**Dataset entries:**
· · · · ·
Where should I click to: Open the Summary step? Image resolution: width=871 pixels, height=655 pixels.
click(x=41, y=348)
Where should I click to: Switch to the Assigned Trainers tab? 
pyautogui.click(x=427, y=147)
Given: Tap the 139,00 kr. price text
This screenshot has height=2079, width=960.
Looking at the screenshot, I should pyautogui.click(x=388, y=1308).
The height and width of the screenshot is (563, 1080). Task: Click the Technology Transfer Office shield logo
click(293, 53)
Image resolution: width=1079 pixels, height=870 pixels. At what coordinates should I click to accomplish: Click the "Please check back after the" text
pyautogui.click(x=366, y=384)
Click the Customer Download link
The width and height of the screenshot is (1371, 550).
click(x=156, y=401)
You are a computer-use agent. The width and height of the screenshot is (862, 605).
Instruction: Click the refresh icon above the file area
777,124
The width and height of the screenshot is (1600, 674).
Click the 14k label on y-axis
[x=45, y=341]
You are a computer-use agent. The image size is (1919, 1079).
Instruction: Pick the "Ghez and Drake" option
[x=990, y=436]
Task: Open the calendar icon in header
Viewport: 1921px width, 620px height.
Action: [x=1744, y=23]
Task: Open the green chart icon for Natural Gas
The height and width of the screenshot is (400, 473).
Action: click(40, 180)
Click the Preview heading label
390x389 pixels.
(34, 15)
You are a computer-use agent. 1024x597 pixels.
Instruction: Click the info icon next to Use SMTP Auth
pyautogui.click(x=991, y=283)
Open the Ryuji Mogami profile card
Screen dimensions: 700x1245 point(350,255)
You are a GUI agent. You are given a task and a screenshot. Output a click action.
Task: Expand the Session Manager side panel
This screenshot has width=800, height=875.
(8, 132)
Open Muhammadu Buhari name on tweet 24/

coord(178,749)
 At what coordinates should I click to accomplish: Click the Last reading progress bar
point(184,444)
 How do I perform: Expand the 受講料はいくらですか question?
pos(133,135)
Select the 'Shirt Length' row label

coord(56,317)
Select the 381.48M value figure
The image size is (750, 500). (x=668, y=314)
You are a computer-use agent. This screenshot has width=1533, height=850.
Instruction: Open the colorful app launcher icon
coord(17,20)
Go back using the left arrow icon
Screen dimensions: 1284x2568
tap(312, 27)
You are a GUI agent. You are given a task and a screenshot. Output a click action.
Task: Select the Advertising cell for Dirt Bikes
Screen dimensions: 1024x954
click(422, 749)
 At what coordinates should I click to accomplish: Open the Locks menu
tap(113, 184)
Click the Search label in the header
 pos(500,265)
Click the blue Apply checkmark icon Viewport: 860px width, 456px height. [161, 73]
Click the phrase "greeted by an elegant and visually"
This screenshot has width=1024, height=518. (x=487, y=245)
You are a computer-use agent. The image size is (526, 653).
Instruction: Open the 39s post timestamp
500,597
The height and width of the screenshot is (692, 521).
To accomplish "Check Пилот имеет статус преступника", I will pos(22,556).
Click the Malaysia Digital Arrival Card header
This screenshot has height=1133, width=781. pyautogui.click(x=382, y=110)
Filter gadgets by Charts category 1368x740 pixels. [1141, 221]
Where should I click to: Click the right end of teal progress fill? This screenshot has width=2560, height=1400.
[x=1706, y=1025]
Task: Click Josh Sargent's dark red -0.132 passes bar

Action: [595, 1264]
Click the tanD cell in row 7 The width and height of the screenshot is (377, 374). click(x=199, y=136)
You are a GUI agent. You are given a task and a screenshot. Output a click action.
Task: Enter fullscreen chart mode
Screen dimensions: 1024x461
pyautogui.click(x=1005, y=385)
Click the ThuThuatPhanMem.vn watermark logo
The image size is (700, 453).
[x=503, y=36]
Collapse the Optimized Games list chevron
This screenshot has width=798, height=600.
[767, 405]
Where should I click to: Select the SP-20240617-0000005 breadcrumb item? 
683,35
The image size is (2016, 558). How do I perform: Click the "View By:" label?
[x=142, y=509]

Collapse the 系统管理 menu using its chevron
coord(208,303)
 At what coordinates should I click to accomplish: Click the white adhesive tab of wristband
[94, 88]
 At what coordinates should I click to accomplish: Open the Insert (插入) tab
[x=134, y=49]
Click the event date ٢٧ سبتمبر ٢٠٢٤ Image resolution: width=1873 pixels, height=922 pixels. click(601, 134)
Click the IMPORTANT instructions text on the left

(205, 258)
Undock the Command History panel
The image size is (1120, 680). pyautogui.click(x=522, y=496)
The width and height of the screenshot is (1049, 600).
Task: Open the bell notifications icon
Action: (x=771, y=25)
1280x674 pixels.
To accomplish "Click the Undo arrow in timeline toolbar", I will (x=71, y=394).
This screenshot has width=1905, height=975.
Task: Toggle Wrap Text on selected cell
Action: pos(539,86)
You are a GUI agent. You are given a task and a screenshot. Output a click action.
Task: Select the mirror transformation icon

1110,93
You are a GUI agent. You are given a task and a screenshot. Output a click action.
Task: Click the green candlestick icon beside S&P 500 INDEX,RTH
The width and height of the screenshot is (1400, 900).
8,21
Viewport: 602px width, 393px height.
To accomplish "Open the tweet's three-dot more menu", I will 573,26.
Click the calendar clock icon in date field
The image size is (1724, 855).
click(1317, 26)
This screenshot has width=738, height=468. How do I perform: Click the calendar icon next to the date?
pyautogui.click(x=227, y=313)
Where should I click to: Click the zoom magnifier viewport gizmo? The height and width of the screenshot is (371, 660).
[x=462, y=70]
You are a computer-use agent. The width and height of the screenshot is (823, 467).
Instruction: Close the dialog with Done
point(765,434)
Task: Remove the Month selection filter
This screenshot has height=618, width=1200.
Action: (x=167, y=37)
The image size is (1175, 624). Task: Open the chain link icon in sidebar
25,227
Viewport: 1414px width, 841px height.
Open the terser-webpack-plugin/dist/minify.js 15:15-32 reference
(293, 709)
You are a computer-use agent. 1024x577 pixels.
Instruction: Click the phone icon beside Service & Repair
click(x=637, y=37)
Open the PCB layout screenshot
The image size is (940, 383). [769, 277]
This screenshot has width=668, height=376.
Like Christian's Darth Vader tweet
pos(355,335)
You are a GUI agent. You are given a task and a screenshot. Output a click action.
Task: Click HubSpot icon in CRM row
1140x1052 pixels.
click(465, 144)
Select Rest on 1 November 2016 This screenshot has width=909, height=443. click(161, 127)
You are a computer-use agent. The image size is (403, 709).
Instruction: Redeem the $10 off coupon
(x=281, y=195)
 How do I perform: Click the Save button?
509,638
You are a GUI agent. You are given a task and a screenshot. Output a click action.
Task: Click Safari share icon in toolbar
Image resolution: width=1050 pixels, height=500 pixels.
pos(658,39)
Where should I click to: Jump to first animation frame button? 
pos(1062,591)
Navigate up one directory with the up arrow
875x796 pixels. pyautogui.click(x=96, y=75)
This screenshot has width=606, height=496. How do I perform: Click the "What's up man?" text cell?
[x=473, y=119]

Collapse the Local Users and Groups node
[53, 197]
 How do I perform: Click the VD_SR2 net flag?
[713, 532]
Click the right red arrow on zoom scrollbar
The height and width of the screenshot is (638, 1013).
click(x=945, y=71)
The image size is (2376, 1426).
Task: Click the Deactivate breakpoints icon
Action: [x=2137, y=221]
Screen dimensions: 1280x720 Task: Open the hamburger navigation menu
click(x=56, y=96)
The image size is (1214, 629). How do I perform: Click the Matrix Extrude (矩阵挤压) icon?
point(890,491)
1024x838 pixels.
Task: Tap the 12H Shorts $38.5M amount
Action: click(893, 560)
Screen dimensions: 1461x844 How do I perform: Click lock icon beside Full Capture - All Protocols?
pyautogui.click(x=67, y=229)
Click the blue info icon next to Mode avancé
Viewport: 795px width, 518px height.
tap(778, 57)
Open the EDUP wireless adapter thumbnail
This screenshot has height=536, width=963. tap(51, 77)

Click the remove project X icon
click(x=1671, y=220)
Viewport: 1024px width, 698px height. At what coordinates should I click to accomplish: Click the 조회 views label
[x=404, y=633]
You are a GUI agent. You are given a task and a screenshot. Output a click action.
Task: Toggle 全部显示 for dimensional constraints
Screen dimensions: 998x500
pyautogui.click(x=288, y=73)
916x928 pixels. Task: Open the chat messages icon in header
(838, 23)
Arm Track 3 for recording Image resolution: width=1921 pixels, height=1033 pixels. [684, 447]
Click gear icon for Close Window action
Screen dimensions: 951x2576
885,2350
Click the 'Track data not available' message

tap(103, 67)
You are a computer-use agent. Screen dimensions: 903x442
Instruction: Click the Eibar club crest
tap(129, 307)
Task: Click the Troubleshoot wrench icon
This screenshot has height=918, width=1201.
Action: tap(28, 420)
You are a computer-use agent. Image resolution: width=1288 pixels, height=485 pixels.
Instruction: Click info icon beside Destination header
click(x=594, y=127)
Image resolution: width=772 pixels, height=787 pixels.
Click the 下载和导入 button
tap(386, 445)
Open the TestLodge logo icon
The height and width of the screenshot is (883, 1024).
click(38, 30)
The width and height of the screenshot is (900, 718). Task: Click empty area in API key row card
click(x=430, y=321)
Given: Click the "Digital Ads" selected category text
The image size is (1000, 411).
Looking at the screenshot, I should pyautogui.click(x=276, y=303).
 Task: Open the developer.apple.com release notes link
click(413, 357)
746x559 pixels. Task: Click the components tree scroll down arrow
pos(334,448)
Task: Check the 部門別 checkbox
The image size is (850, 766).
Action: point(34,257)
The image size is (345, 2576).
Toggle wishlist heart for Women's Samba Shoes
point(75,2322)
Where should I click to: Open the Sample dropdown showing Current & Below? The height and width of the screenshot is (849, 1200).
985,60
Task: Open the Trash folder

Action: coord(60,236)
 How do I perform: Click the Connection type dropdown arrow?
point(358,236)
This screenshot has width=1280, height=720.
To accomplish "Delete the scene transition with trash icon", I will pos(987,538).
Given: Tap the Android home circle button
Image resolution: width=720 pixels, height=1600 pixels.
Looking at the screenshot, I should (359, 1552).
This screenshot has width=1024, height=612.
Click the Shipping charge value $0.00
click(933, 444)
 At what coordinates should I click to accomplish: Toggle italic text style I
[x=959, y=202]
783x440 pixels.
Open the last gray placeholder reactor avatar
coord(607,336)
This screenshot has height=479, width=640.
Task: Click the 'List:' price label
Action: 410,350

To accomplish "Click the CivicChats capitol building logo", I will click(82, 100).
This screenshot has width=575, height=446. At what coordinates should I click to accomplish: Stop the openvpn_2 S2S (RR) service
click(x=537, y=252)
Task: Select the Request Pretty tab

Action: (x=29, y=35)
· · · · ·
**ABOUT THIS EXERCISE:** In the records above, each line with the string "blue" should be copied.

**PROBLEM SOLUTION:**
Click the blue Apply checkmark icon Viewport: 860px width, 456px height. [161, 73]
Click the blue info icon next to Mode avancé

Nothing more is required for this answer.